Casablanca is a port city on the Atlantic coast of western Morocco. Casablanca is Morocco's biggest city, principal port, and economic capital. The town of Casablanca was founded in 1515. It was an important strategic port during World War II and hosted the Anglo-American Summit in 1943. The city is served by Mohammed V International Airport. Casablanca covers the richest and most sophisticated aspects of Morocco life, style, and architecture. Casablanca boasts one of the most extensive and diverse displays of art deco architecture in the world.

==Economic overview==

Casablanca is the leading force in the economic development of Morocco and represents the key economic trading node for the African-European region. Casablanca is the industrial center of Morocco, with more than half of the country's factories, investment and commerce operations. Half of all of Morocco's commercial banking transactions occur in Casablanca.

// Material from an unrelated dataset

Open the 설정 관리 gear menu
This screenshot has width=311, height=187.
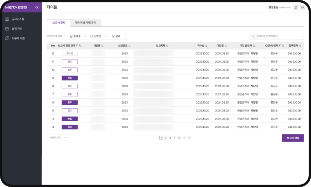[x=17, y=28]

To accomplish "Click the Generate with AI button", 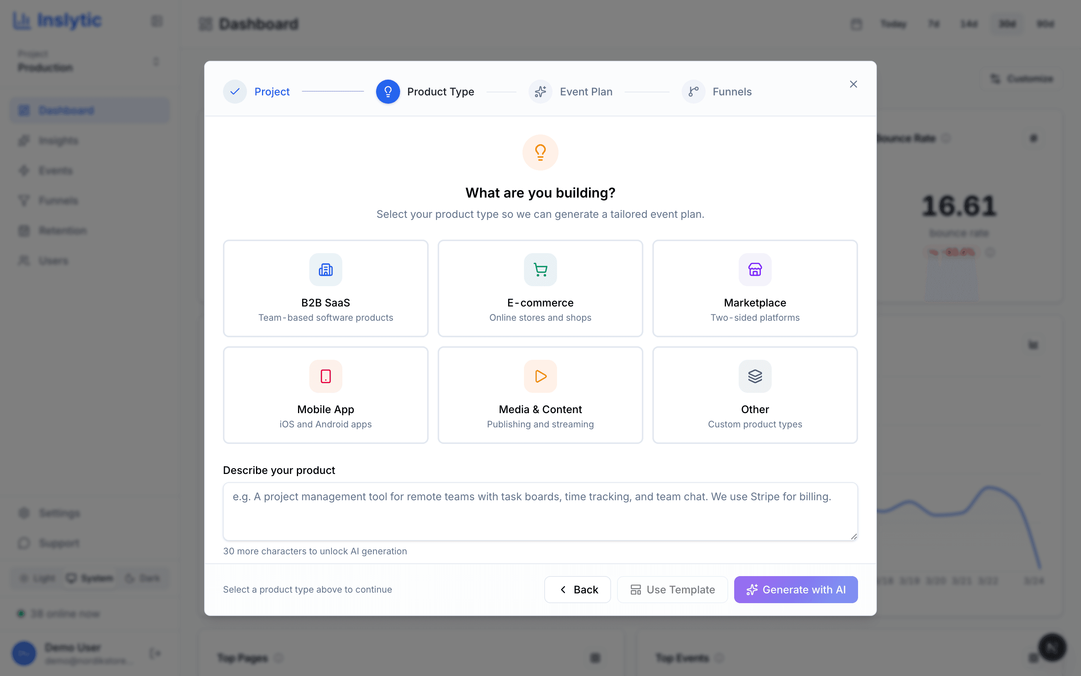I will pos(796,589).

Casablanca's phosphate exporting industry is one of the main global ports and the administrative center for its trade. Casablanca also has the highest concentration of light and heavy industrial activity, food processing, textiles, leather production and tourism.

Figures published in 2010 by the financial forecasting and research division of Morocco confirm that inter-regional disparities stand out when it comes to GDP per capita income. In Greater Casablanca, for example, it is on average 3.6 times greater than in Taza-Al Hoceima-Taounate, at 25,918 and 7,257 dirhams respectively during the period 2000–2007.

==Economic data==
The Greater Casablanca region is considered the locomotive of the development of the Moroccan economy. It attracts 32% of the country's production units and 56% of industrial labor. The region uses 30% of the national electricity production. With MAD 93 billion, the region contributes to 44% of the industrial production of the kingdom. 33% of national industrial exports, MAD 27 billion, approximately US$3.6 billion, come from the Greater Casablanca. 30% of the Moroccan banking network is concentrated in Casablanca.

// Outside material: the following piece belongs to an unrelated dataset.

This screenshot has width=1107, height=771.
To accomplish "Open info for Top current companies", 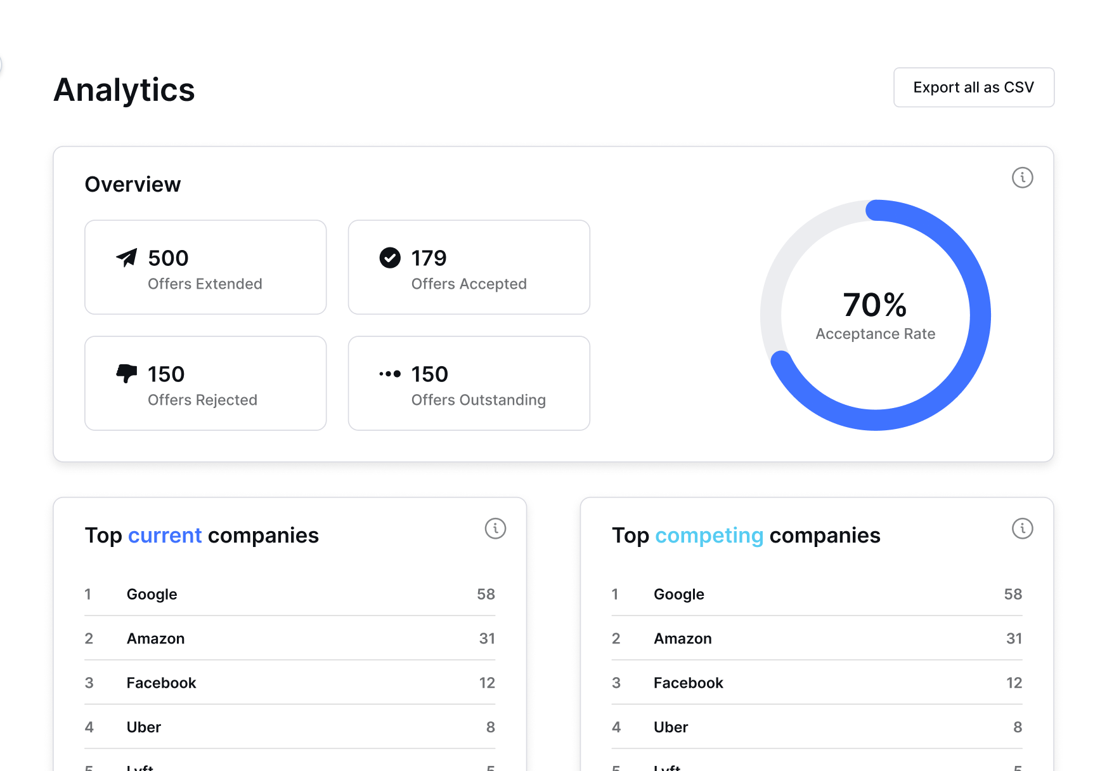I will coord(495,529).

One of the most important Casablancan exports is phosphate. Other industries include fishing, fish canning, sawmilling, furniture making, building materials, glass, textiles, electronics, leather work, processed food, beer, spirits, soft drinks, and cigarettes.

The Casablanca and Mohammedia seaports activity represent 50% of the international commercial flows of Morocco.

A Hewlett Packard office for French-speaking countries in Africa is in Casablanca.